REEDICIÓN (edición: 13/05/2014)
Mi hermano el sexto es el guapo oficial de los siete. Se casó con una guapa y tuvieron tres guapicos varones. Dicho así puede sonar a retintín, pero nada más lejos de la realidad. No es la belleza la característica más destacada de ninguno de los cinco. Simplemente estaba presumiendo de hermano, de cuñada y de sobrinos guapos.
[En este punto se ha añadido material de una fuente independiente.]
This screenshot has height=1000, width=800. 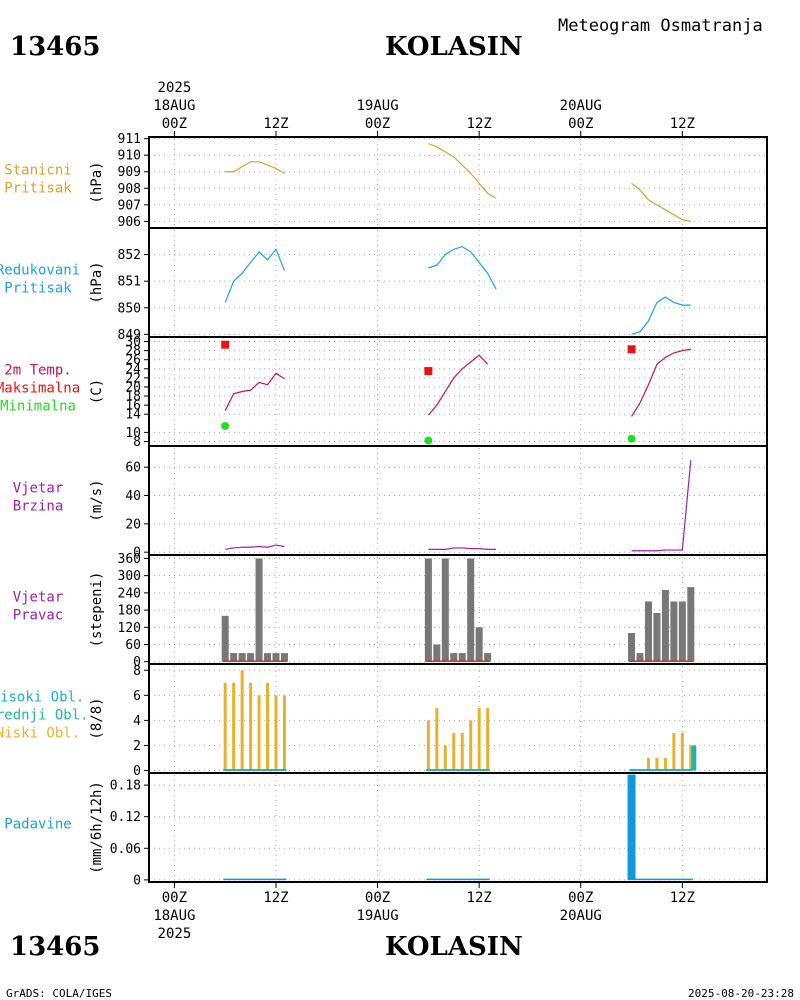 I want to click on x-year-label-bottom: 2025, so click(x=175, y=934).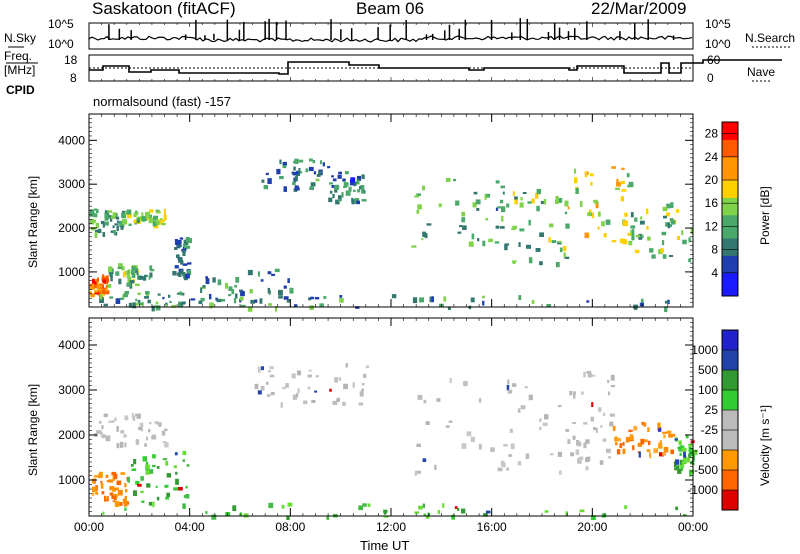 The height and width of the screenshot is (554, 800). What do you see at coordinates (190, 527) in the screenshot?
I see `x-tick-label: 04:00` at bounding box center [190, 527].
Guillermo es el primero de los tres hijos. Plenamente consciente de la importancia que tiene el mayor en la educación de los hermanos más pequeños, siempre ha asumido su papel con una responsabilidad encomiable. No los deja vivir desde que abren los ojos al despertarse hasta que los cierran para dormirse. Les toma el pelo, se les ríe, les arrea, les insulta... Lo que se dice un chollo para unos padres que se han encontrado con el trabajo hecho. Apenas han tenido que dedicar tiempo para imbuir a sus dos hijos menores que a este mundo se ha venido a luchar.
Quizá resulte una obviedad si digo que pocas veces he visto que alguien quiera tanto a sus hermanos como Guille a los suyos. Una cosa es que él los putee con el derecho —incluso la obligación— que le confiere su condición de mayor y otra muy distinta que nadie ose meterse con ellos, si no quiere vérselas tiesas con él.
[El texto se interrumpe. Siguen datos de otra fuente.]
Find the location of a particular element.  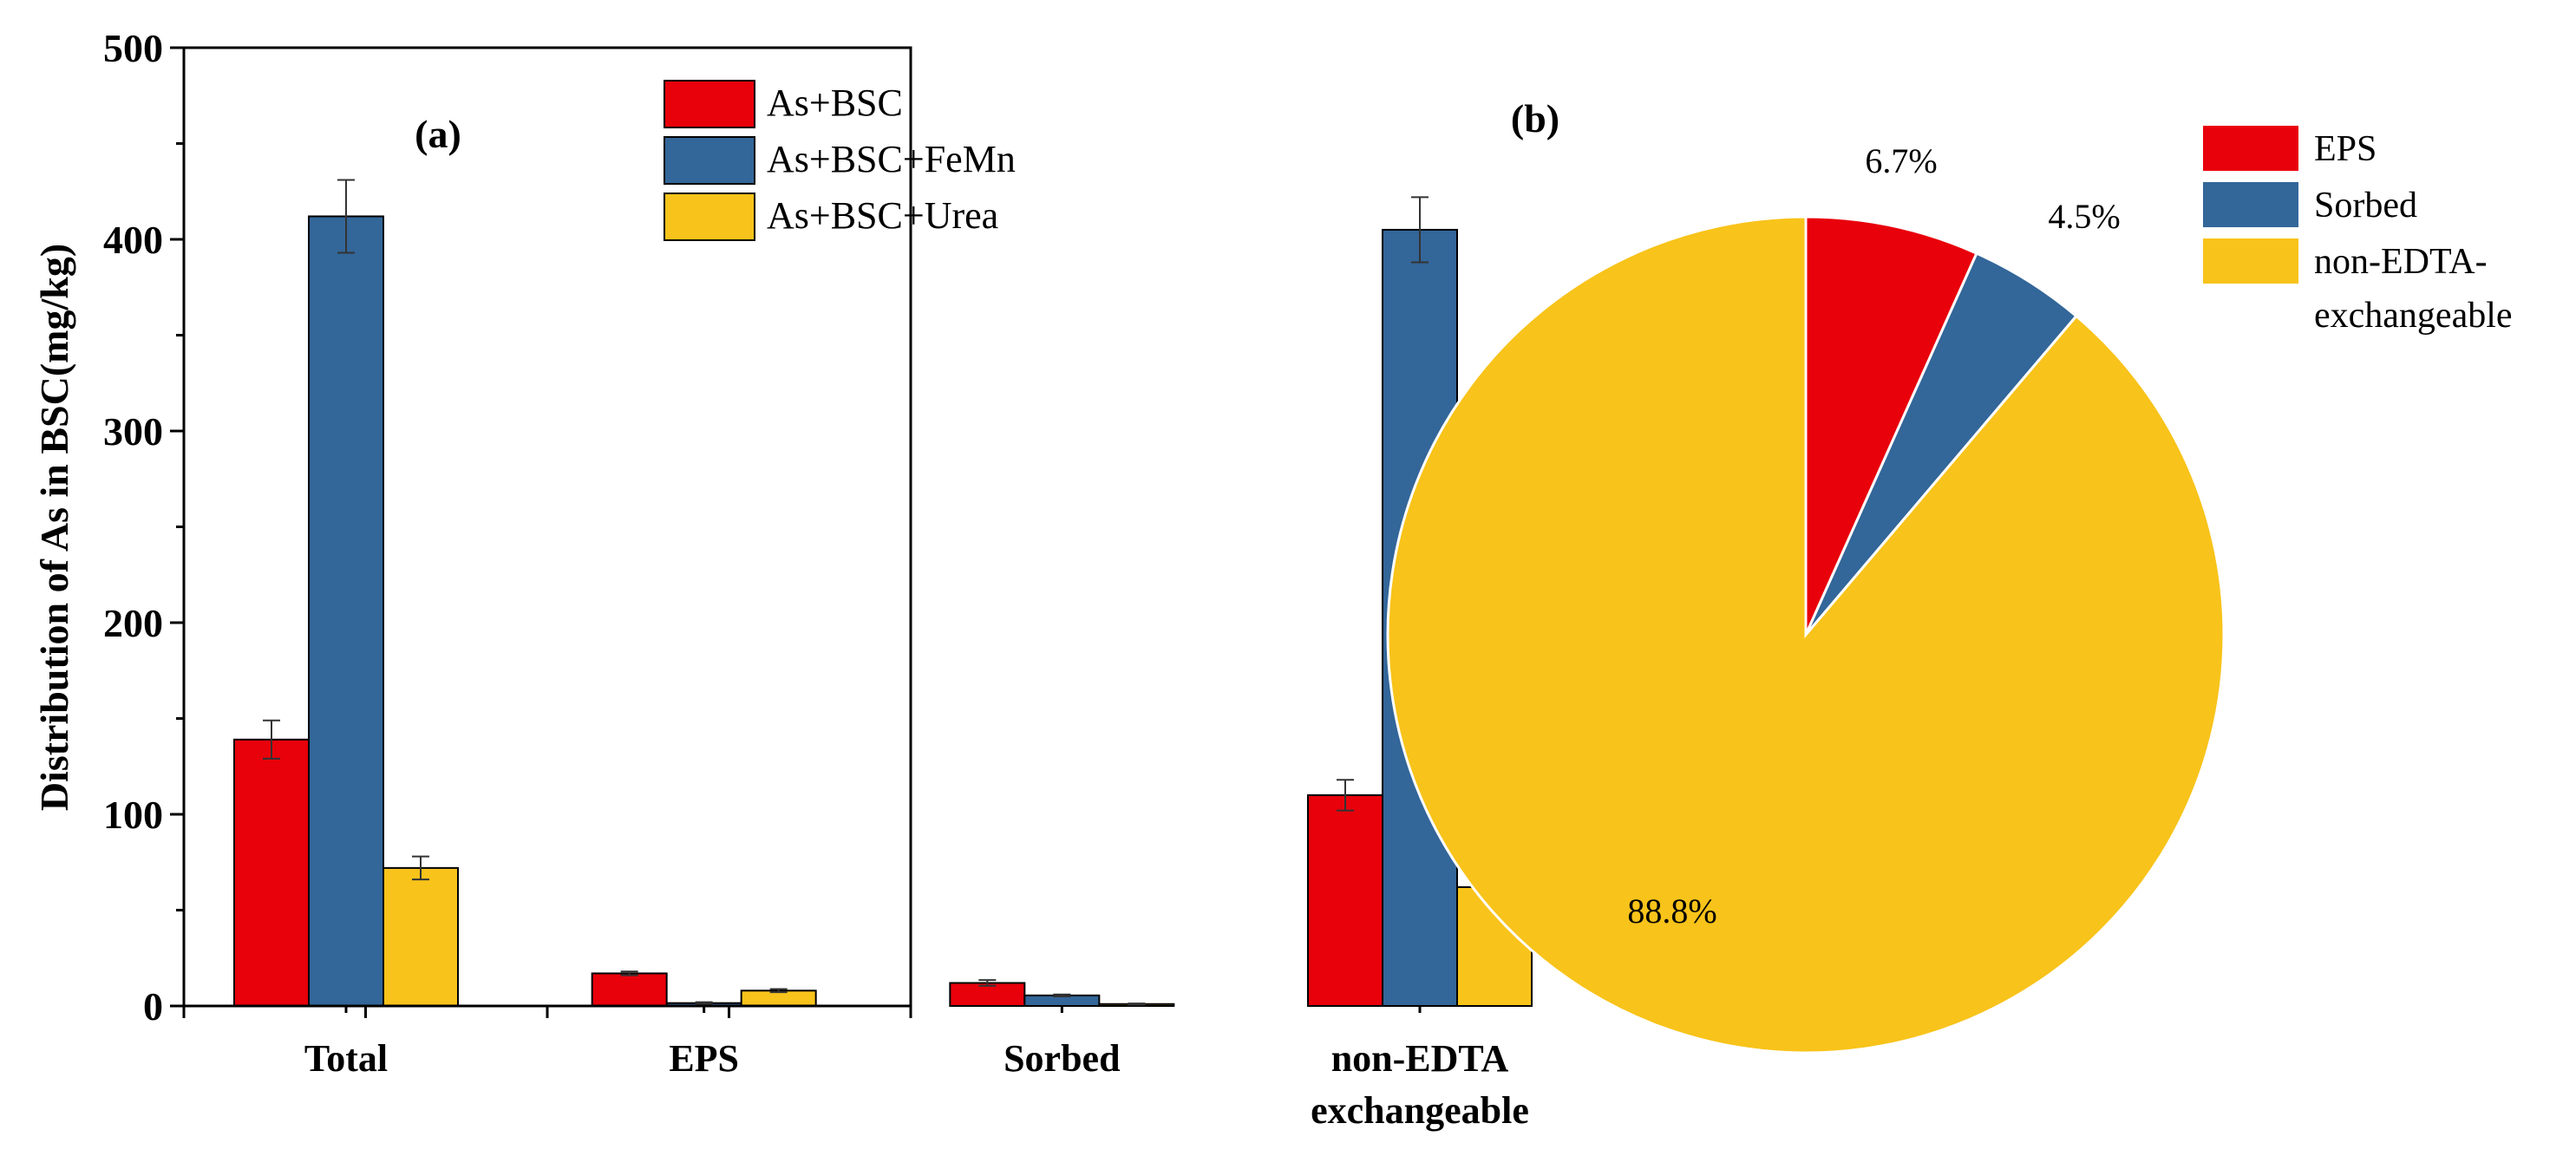

y-axis-label: Distribution of As in BSC(mg/kg) is located at coordinates (54, 528).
Hubo dos cosas que me llamaron la atención desde su más tierna infancia: su agudeza y sus facultades físicas. Son muchos los recuerdos. Tendría dos años recién cumplidos aquellas Navidades en las que su abuelo materno, con toda la ilusión, se disfrazó de Papá Noel para darle unos juguetes:
—¿Has visto a Papá Noel, hijo mío?
—Sí, belo (abuelo) —respondió el cabrón del crío.
Sobre sus facultades físicas y coordinación de movimientos, nunca olvidaré su imagen encima de aquél triciclo. La primera vez que lo vi estuve al borde del infarto. Como todavía no llegaba a darle a los pedales, se impulsaba con las puntas de los pies en el suelo y cogía una velocidad increíble. Cuando me di cuenta de que se acercaba a la pared de enfrente sin tiempo para frenar, me levanté sobresaltado a recoger lo que quedara de él al estamparse contra ella. Con un golpe de cadera giró noventa grados y enfiló el siguiente tramo del pasillo como si tal cosa. Mi hermano, que estaba acostumbrado a verlo, se descojonaba de mi cara de susto.
Es una lástima que se haya echado novia tan joven. Y no porque la chica no merezca la pena —que es un encanto—, sino por lo que podría ligar. Con su palmito, esa mano izquierda que tan bien maneja y su cara de pena, podría ser el rey del mambo. Los hombres con cara de pena despiertan mucha ternura en las mujeres. Que se lo digan a su abuela —mi madre—, que está todo el día desviviéndose en darle caprichos para ver si se la alegra.
Ese es Guille. Para mí El Súper. Le llamo así con frecuencia desde niño. Desde que le cantara "Superguilly, Superguilly" al ritmo de campeones y él me respondiera, con su lengua todavía de trapo, "Oe, oe, oe".